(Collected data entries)
━━━━━━━━━━━━━━━━━━━━━━━━━━━━━━
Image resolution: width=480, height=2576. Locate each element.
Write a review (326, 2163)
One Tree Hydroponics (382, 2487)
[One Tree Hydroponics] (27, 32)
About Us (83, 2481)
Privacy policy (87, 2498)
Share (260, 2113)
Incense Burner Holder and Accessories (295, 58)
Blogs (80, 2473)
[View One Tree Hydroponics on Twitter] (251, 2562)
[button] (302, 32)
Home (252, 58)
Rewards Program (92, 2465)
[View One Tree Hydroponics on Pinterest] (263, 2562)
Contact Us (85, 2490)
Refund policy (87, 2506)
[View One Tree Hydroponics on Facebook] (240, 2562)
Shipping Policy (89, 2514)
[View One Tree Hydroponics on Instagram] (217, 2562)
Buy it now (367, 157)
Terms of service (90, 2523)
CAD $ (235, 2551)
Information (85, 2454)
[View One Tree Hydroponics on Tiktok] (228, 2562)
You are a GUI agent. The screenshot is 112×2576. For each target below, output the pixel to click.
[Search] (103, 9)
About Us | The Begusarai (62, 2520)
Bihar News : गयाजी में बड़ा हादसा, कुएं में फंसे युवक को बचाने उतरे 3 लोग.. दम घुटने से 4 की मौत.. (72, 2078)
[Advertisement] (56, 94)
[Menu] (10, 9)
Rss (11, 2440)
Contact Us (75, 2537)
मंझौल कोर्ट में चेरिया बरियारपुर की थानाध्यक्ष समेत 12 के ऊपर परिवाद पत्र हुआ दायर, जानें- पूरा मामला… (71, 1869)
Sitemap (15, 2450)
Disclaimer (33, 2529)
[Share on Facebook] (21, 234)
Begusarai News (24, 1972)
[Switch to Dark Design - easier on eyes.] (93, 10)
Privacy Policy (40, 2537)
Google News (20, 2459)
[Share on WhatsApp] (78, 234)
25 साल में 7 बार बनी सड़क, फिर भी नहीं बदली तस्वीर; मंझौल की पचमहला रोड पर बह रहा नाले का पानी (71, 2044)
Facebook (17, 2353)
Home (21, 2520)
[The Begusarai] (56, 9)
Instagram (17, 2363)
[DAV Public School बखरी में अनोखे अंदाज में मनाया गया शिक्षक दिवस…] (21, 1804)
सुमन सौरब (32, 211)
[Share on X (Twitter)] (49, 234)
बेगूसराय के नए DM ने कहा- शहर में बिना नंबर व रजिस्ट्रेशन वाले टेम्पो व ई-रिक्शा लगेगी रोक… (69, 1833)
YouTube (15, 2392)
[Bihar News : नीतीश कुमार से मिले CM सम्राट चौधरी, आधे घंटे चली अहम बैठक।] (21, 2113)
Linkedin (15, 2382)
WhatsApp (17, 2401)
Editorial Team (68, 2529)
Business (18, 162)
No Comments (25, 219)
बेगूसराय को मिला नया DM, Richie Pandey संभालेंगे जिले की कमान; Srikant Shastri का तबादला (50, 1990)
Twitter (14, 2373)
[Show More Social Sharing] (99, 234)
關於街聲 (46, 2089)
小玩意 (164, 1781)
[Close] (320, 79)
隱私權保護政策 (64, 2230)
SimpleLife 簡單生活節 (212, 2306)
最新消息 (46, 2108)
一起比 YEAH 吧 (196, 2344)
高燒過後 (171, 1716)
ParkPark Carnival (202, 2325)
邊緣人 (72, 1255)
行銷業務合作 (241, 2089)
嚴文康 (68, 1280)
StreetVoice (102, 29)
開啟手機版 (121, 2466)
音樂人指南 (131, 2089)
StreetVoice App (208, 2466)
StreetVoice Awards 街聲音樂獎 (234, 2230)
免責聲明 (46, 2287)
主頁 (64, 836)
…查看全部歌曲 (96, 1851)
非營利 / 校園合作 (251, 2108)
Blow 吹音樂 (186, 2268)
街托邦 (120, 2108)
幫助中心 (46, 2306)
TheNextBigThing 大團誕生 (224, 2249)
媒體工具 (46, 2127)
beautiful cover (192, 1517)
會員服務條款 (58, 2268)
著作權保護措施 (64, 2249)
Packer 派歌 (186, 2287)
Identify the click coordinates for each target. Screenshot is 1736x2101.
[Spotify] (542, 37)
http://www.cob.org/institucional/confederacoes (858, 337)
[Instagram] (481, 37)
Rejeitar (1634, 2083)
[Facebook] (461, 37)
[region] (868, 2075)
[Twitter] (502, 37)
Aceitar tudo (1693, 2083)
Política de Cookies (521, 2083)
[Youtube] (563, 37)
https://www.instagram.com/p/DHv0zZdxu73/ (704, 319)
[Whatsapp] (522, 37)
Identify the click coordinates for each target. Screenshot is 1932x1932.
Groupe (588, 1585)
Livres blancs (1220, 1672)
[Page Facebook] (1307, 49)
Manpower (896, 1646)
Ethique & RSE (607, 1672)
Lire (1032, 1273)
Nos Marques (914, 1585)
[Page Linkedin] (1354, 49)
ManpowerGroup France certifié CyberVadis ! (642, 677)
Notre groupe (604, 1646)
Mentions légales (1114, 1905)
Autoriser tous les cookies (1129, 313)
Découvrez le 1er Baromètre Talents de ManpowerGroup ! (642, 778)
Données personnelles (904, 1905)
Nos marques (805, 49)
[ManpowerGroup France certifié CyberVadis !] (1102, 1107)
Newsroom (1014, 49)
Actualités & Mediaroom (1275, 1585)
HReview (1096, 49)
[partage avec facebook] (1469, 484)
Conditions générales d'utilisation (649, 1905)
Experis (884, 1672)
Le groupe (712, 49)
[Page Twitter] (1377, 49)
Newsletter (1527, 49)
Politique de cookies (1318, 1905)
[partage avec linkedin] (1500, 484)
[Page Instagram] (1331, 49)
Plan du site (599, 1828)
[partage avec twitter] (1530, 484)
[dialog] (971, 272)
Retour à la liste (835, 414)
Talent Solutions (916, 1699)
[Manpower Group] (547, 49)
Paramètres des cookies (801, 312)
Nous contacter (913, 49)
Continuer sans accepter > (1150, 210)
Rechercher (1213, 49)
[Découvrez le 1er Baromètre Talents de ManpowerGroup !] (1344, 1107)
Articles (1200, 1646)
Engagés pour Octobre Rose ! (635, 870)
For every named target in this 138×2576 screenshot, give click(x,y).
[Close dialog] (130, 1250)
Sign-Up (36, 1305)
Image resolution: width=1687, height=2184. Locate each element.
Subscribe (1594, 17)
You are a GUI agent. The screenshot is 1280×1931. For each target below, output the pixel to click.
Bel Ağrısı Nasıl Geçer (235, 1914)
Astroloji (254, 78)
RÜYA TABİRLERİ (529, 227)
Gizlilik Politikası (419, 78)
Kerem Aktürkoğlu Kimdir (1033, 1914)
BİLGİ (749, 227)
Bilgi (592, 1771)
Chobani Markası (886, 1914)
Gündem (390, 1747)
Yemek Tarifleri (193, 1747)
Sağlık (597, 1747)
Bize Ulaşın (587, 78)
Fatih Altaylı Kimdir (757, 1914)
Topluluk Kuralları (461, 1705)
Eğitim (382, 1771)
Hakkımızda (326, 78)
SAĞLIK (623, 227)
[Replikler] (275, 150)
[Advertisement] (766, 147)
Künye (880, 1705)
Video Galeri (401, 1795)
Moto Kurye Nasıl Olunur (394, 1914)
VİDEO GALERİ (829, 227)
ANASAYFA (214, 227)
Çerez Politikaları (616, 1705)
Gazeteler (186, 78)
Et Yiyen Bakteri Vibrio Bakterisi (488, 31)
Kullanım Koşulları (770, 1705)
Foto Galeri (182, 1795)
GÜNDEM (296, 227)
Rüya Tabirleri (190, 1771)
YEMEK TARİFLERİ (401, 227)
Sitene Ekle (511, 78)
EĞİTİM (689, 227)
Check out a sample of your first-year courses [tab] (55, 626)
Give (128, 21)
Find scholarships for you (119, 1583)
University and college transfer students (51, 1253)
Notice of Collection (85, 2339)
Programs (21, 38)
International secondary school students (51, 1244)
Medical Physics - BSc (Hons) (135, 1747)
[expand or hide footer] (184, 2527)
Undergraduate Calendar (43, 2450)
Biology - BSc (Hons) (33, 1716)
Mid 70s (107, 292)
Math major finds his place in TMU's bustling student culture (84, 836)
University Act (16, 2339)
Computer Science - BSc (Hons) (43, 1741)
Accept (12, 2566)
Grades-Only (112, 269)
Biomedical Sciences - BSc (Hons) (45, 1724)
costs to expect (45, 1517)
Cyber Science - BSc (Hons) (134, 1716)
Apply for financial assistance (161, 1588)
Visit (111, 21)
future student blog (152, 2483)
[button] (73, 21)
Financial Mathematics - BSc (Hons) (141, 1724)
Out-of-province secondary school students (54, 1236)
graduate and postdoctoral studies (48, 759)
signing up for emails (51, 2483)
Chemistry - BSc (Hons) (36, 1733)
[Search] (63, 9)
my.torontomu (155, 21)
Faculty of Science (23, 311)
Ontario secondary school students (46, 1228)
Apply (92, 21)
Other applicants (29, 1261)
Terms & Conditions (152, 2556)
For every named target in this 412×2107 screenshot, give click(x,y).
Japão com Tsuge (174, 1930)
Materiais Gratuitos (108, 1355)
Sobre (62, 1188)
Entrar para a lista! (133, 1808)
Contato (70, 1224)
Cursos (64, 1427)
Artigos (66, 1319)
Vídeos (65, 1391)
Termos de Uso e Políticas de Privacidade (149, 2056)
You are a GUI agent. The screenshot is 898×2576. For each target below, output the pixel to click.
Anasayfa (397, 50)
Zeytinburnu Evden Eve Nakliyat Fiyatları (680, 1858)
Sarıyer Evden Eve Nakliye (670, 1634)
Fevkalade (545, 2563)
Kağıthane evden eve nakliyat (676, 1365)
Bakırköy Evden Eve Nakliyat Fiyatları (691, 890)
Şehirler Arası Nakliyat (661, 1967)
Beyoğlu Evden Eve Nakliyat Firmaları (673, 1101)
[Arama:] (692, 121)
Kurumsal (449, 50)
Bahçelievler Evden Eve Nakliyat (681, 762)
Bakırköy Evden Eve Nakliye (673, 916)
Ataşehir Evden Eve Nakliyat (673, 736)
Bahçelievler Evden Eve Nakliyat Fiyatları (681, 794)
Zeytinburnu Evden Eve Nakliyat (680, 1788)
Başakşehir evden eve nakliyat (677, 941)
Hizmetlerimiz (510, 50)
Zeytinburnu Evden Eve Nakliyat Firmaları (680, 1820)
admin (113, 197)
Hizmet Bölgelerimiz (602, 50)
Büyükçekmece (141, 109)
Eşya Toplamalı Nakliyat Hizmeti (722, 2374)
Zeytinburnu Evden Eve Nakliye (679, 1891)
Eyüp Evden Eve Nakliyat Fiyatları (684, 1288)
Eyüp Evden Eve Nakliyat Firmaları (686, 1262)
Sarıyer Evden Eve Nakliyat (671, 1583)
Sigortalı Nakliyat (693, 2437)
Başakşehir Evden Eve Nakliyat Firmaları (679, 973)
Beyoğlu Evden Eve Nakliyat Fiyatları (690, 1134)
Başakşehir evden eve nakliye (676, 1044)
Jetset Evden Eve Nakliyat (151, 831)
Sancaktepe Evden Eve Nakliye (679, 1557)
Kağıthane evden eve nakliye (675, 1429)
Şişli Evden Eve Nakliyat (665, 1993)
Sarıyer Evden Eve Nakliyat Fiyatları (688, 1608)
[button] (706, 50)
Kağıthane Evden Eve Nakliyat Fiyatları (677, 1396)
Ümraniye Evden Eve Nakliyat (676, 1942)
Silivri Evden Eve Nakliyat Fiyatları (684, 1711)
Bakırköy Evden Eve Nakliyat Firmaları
━━━━━━━━━━━━━━━━━━━━━━━━━━━━━━
WORK TO COMPLETE: Set down precisely the lines above between the line holding "[Page Linkedin] (1354, 49)" and the line holding "Bel Ağrısı Nasıl Geçer (235, 1914)", inclusive, and nothing beyond them.

OUTPUT OF THE TASK:
[Page Linkedin] (1354, 49)
ManpowerGroup France certifié CyberVadis ! (642, 677)
Notre groupe (604, 1646)
Mentions légales (1114, 1905)
Autoriser tous les cookies (1129, 313)
Découvrez le 1er Baromètre Talents de ManpowerGroup ! (642, 778)
Données personnelles (904, 1905)
Nos marques (805, 49)
[ManpowerGroup France certifié CyberVadis !] (1102, 1107)
Newsroom (1014, 49)
Actualités & Mediaroom (1275, 1585)
HReview (1096, 49)
[partage avec facebook] (1469, 484)
Conditions générales d'utilisation (649, 1905)
Experis (884, 1672)
Le groupe (712, 49)
[Page Twitter] (1377, 49)
Newsletter (1527, 49)
Politique de cookies (1318, 1905)
[partage avec linkedin] (1500, 484)
[Page Instagram] (1331, 49)
Plan du site (599, 1828)
[partage avec twitter] (1530, 484)
[dialog] (971, 272)
Retour à la liste (835, 414)
Talent Solutions (916, 1699)
[Manpower Group] (547, 49)
Paramètres des cookies (801, 312)
Nous contacter (913, 49)
Continuer sans accepter > (1150, 210)
Rechercher (1213, 49)
[Découvrez le 1er Baromètre Talents de ManpowerGroup !] (1344, 1107)
Articles (1200, 1646)
Engagés pour Octobre Rose ! (635, 870)
For every named target in this 138×2576 screenshot, give click(x,y).
[Close dialog] (130, 1250)
Sign-Up (36, 1305)
Image resolution: width=1687, height=2184. Locate each element.
Subscribe (1594, 17)
You are a GUI agent. The screenshot is 1280×1931. For each target below, output the pixel to click.
Bel Ağrısı Nasıl Geçer (235, 1914)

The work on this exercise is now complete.